Luar designer Raul Lopez, speaking a few weeks after the show, is wide-eyed but smiles when told about the scrum to get in. “It’s become a thing where it’s like entering a club,” he says, addressing The Guardian via video call from her grandmother’s house. “Kids start leaking it on TikTok or whatever…and like 700 or 800 people show up.”
These numbers are testament to how Luar is a household name far beyond those in the rarefied world of fashion. That may be partly because Lopez — a queer color designer who grew up in a non-gentrified New York neighborhood — stands apart from the industry in which he operates. Rather than obscuring these differences, Luar leans on them and celebrates them – by building something radical: a luxury brand that appeals beyond the 1%.
If, in the fashion world, New York has long been shorthand for the urban sophistication of brands such as Michael Kors and Ralph Lauren, Luar de Lopez is one of many brands finally showing different points of view in this most diverse city.

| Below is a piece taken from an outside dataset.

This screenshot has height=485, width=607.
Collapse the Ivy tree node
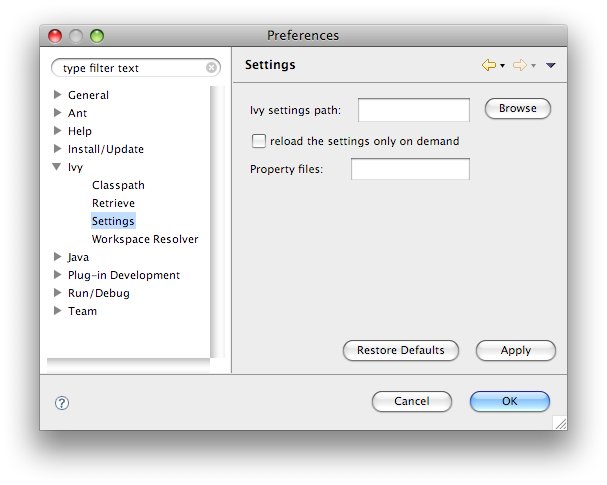[58, 168]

Other names include Willy Chavarria, the 56-year-old designer who works for Calvin Klein and is experiencing a resurgence in interest, thanks to his genderless designs and diverse street cast. And Head of State, the label founded by Taofeek Abijako when he was 17. Her collection in February was a moving tribute to her father’s journey from Nigeria to Spain and finally to the United States.
Notably, Lopez closed out fashion week — a high-profile slot usually reserved for a household name. He sees it as an affirmation. “I was born and raised in New York, [and] coming from these restless neighborhoods…to be able to exhibit my work to the world and to New York was an honor,” he says. “In a weird way, it wasn’t really about me, it was about everyone. It’s like ‘I can do it, you can do it too, you know, you just have to hustle.'”

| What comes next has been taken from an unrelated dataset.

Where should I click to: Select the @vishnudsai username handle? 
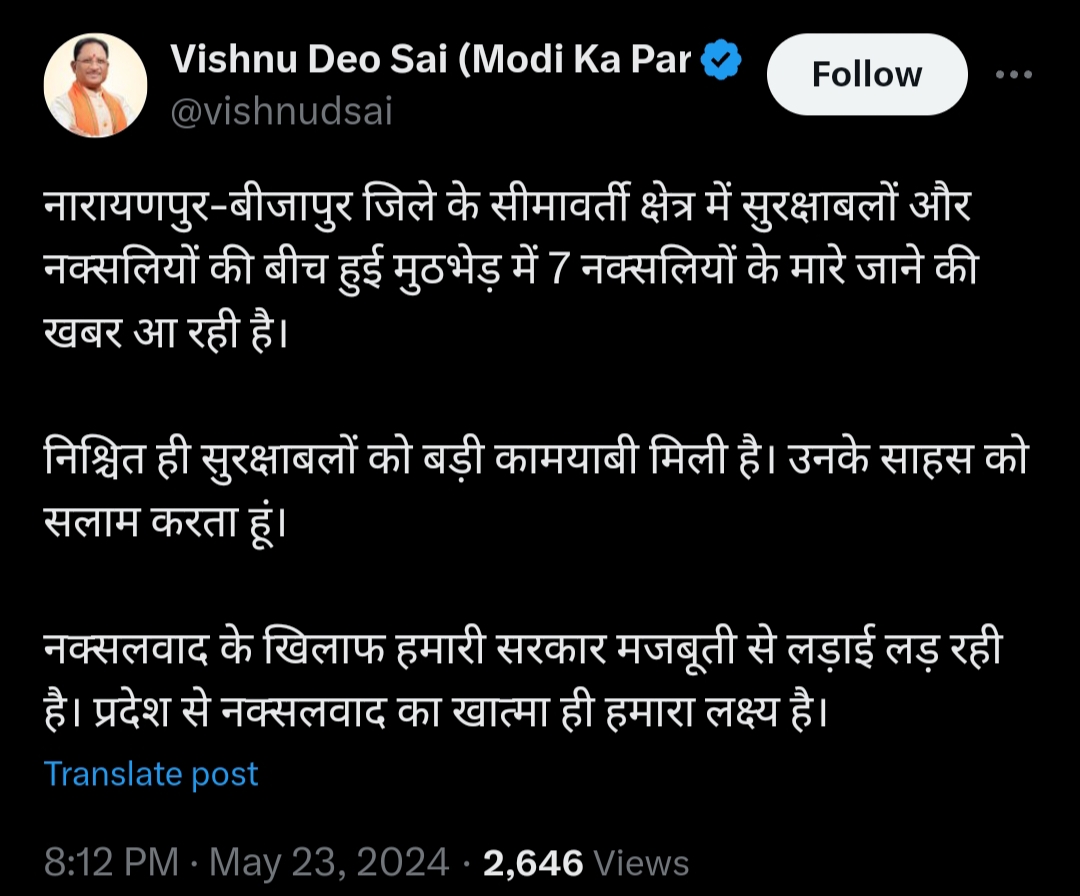pyautogui.click(x=284, y=112)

There are other signs of success. He is one of nine finalists for this year’s prestigious LVMH Prize for Young Designers, the winner of which was announced in June. It was also awarded CDFA Accessories Designer of the Year in 2022. And sales are growing – with the Ana bag key to that meteoric rise. The first drop, in October 2021, sold out in 30 minutes, and according to Vogue Business, sales for the brand increased 140% from Spring/Summer 2022 to Spring/Summer 2023.

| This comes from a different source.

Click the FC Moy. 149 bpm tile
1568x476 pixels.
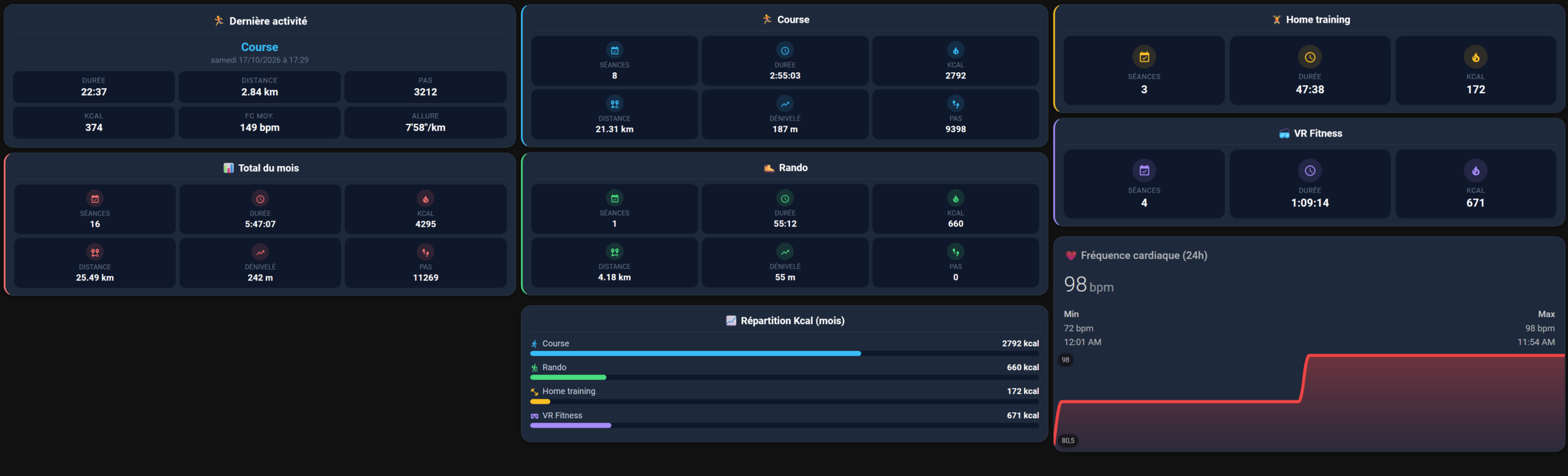pyautogui.click(x=260, y=123)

Launched in 2021, the classic square shape with a round looped handle has become a favorite of celebrities such as Dua Lipa, Troye Sivan and (delightfully) Patti LaBelle, but also everyday people. That’s partly down to its price – the biggest is $395 (£315). It may seem expensive – and it is – but compare it to other catwalk brands and it becomes relatively affordable in the luxury world; a Louis Vuitton Speedy will cost you £1,310, for example, while a Chanel 2.55 costs £8,530.